SUPPLIED TEXT:
Just a made up story, this one.  These are not real people, unlike my prior post describing my wrong site dental procedure, I have not experienced this specific case.  I am however aware that blood can get to the lab without a label at all or wrong name stickers may be found in a patient's medical record, and yes, blood has even been labeled incorrectly and sent to the lab as such. Sadly, these things happen in all healthcare facilities. No one really knows how often, but isn't once too many? I wonder how many times such mishaps have occured and no one even realized it???

To learn more, see this New York Times article about problems with hand-off of medical information from one clinician to another. The September 7, 2009 issue of Modern Healthcare headlines with stories of people who have experienced devastating medical errors and turned it around for good in their advocacy efforts.

We need your help. Healthcare is a very complex, high-risk undertaking.  An army of healthcare workers labors tirelessly to mitigate the hazards that lead to these tragic events. We need your full partnership in these efforts. 

So what can you do? Here's a few ideas:

  • Ask questions.  Ask questions. Ask questions. 
  • For important discussions with your healthcare team, have someone else that you trust present. It's really difficult to absorb all the medical mumbo-jumbo we are prone to throwing toward you.
  • Write things down--your medical history, your medication list (and keep it with you at all times). Write down your questions. Here's a great little pocket-sized tool for keeping all your pertinent medical information at ready hand.
  • When you're in the hospital, make sure your ID band is checked before any medication, blood transfusion, testing or blood draw occurs. When the same nurse does this for the gazillionth time, it may seem silly but believe me, it is essential.

SOURCE DATA:
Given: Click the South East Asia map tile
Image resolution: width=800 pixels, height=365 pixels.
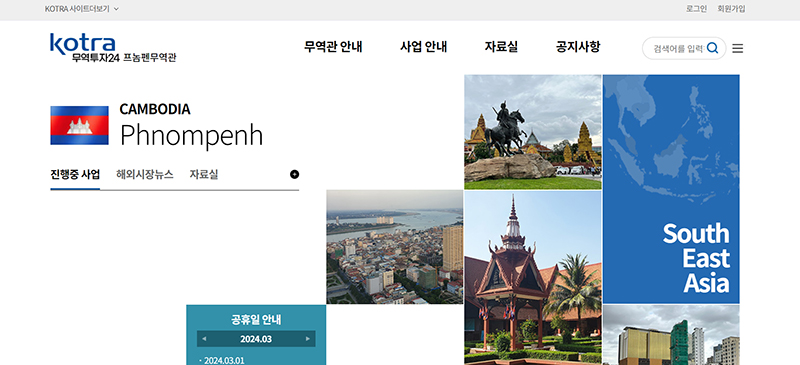Looking at the screenshot, I should [671, 189].
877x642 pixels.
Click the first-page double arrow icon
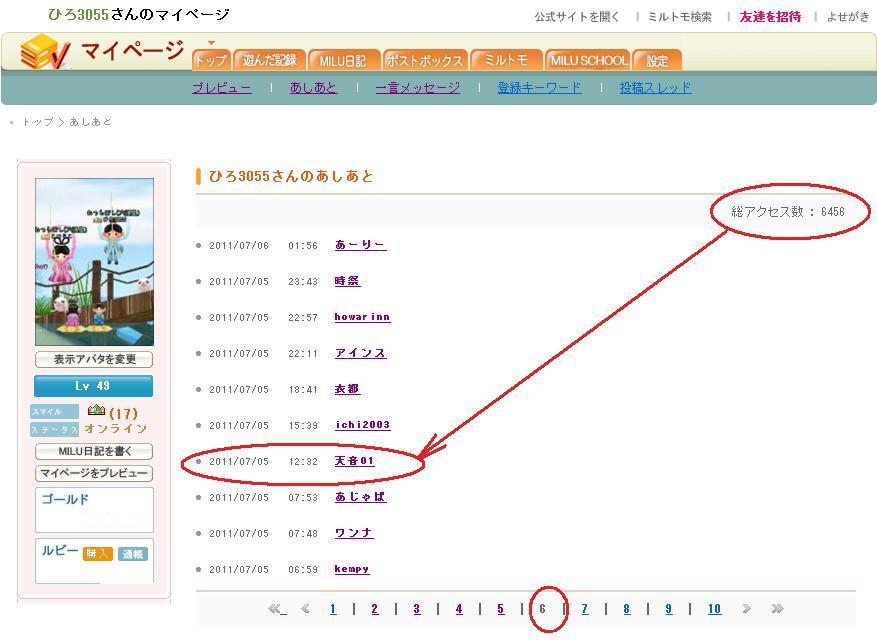click(x=277, y=608)
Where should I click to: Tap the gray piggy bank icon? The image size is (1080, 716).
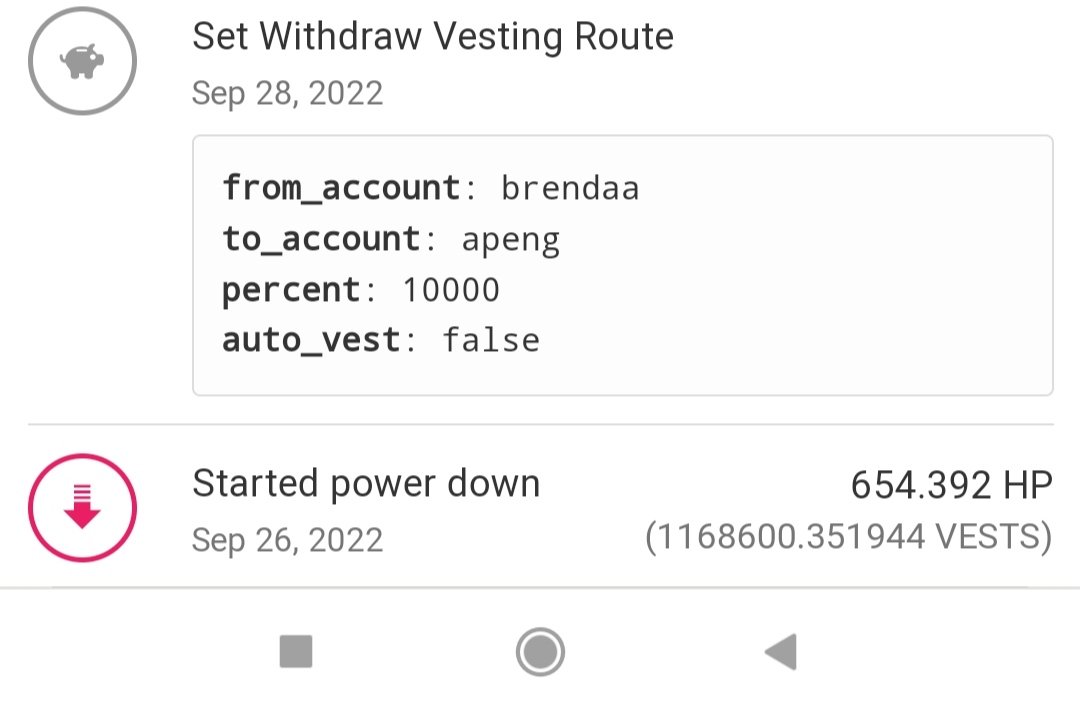point(82,61)
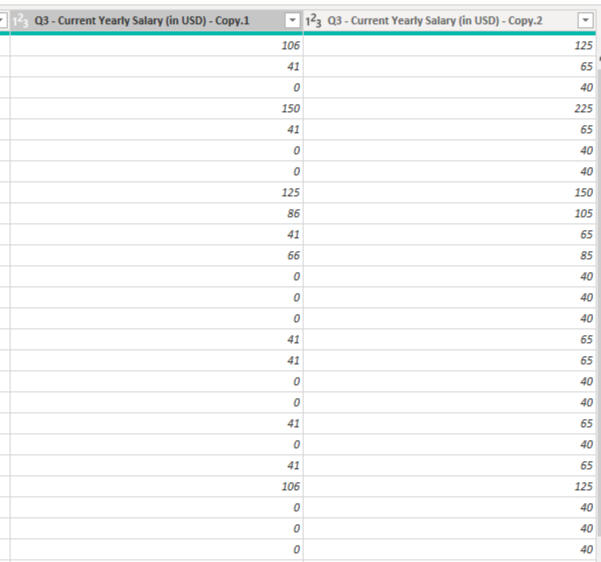Click the 123 data type icon for Copy.2 column
Image resolution: width=601 pixels, height=562 pixels.
[x=314, y=20]
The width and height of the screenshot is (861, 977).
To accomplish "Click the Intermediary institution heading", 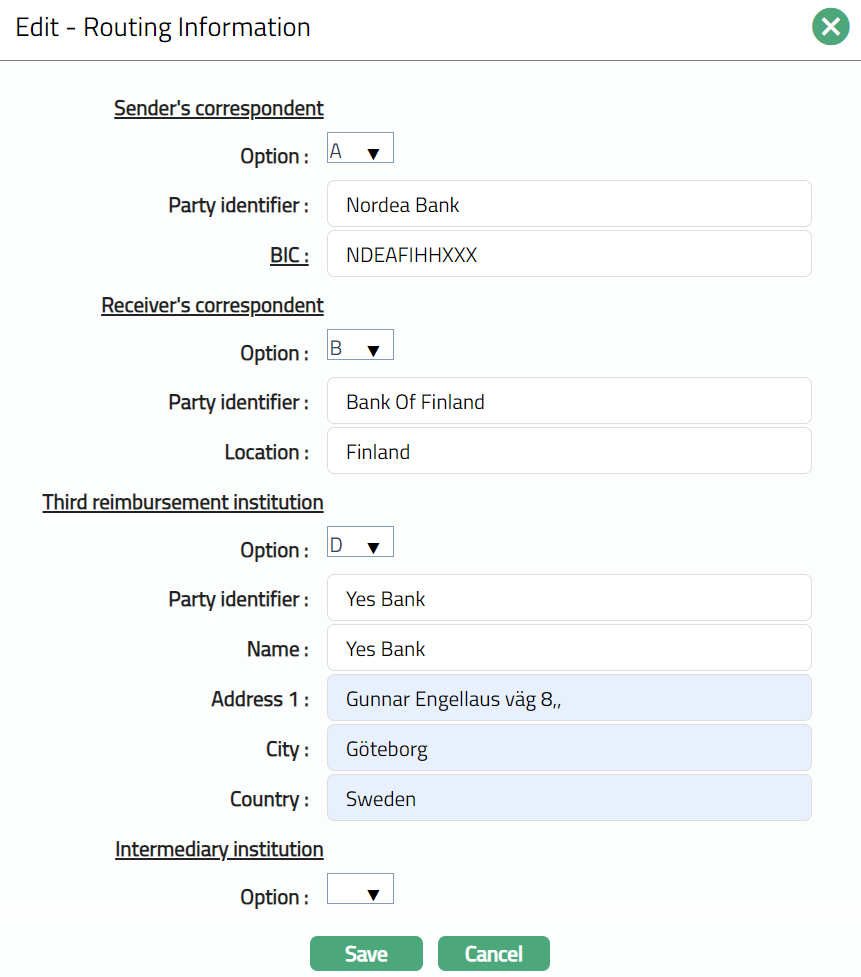I will (x=219, y=849).
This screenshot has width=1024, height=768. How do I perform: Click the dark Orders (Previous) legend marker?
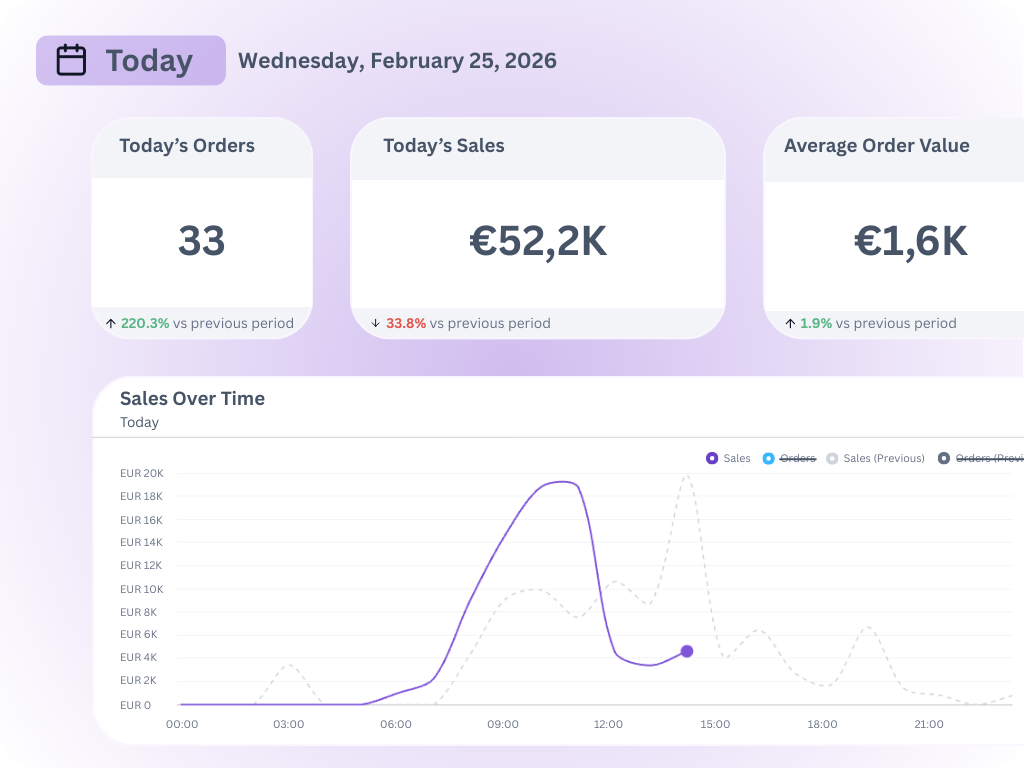[944, 458]
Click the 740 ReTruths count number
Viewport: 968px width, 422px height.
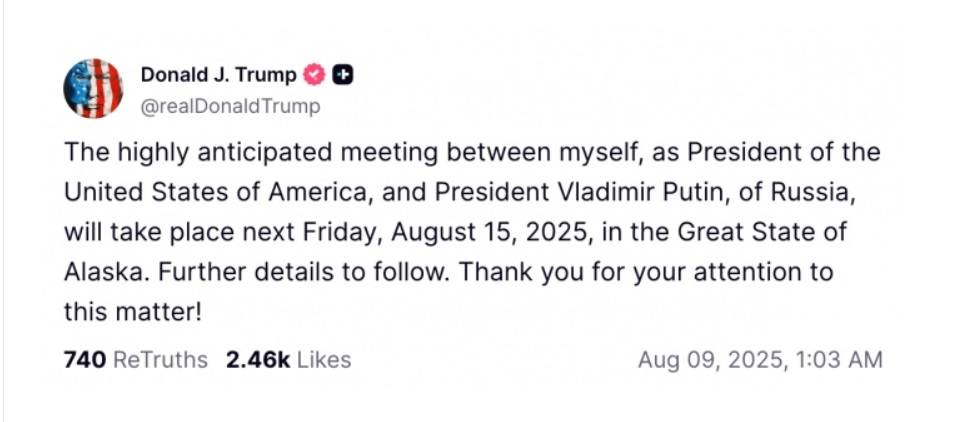tap(85, 360)

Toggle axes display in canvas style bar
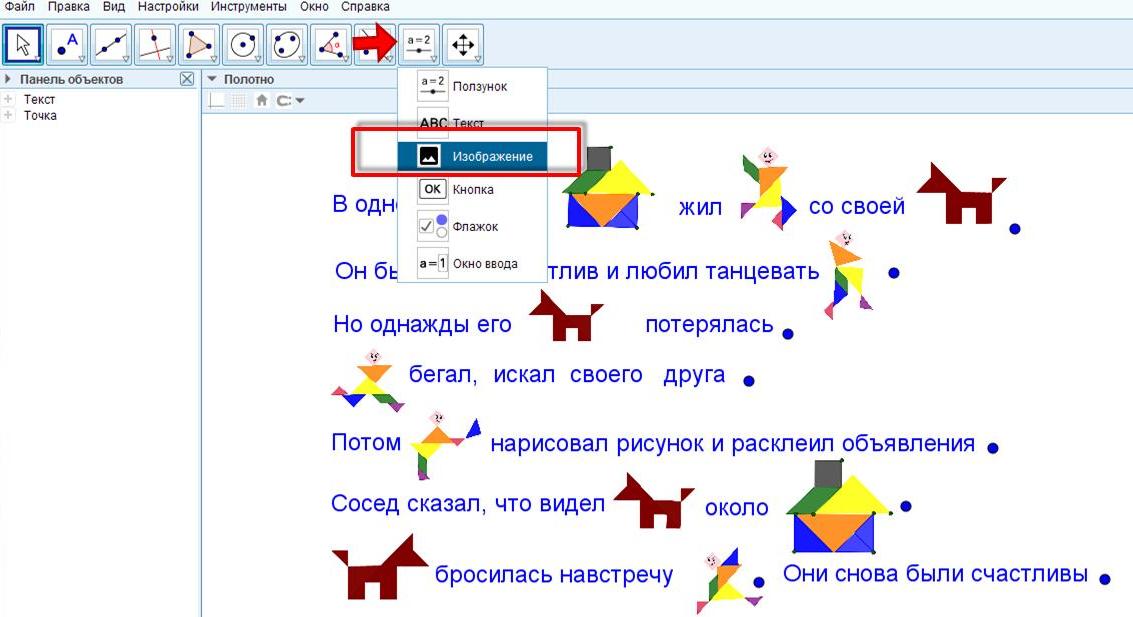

TASK A:
From the patient-safety post, list every event before which a hospitalized patient's ID band should be checked.
TASK B:
Continue the patient-safety post from its final bullet.

ANSWER BOX A:
- Medication
- Blood transfusion
- Testing
- Blood draw

ANSWER BOX B:
  • Make sure your healthcare workers wash their hands
  • Make a donation to the Coalition for Quality and Patient Safety of Chicagoland

As a result of being implanted with the wrong embryo, on Friday the Savage family graciously gave birth to a quadruple-y loved child and handed him over to his biological parents. Their physician notified the Savage's of the error right away--at the same time they learned that Mrs. Savage was pregnant.  I can only imagine that the physician who had to make that call saw his worst day on the job that day.  Full disclosure of an error is the only right thing to do.

However, it sounds like there's more communication to be had with this family.  The news reports state that they don't know how this happened.  Given that 8-9 months have passed, it seems that there should have been enough time to uncover the causes.  With full disclosure patients and families should be notified as information emerges regarding the causes of the error.  People need this information if there is any hope for future trust in the healthcare system and to be somewhat assured that others will not experience the same type of error.

So thank you for doing your part while we do ours.  These issues of unsafe medical care will not be solved overnight.  For today, we can go a long way toward prevention through a strong partnership between and your healthcare team.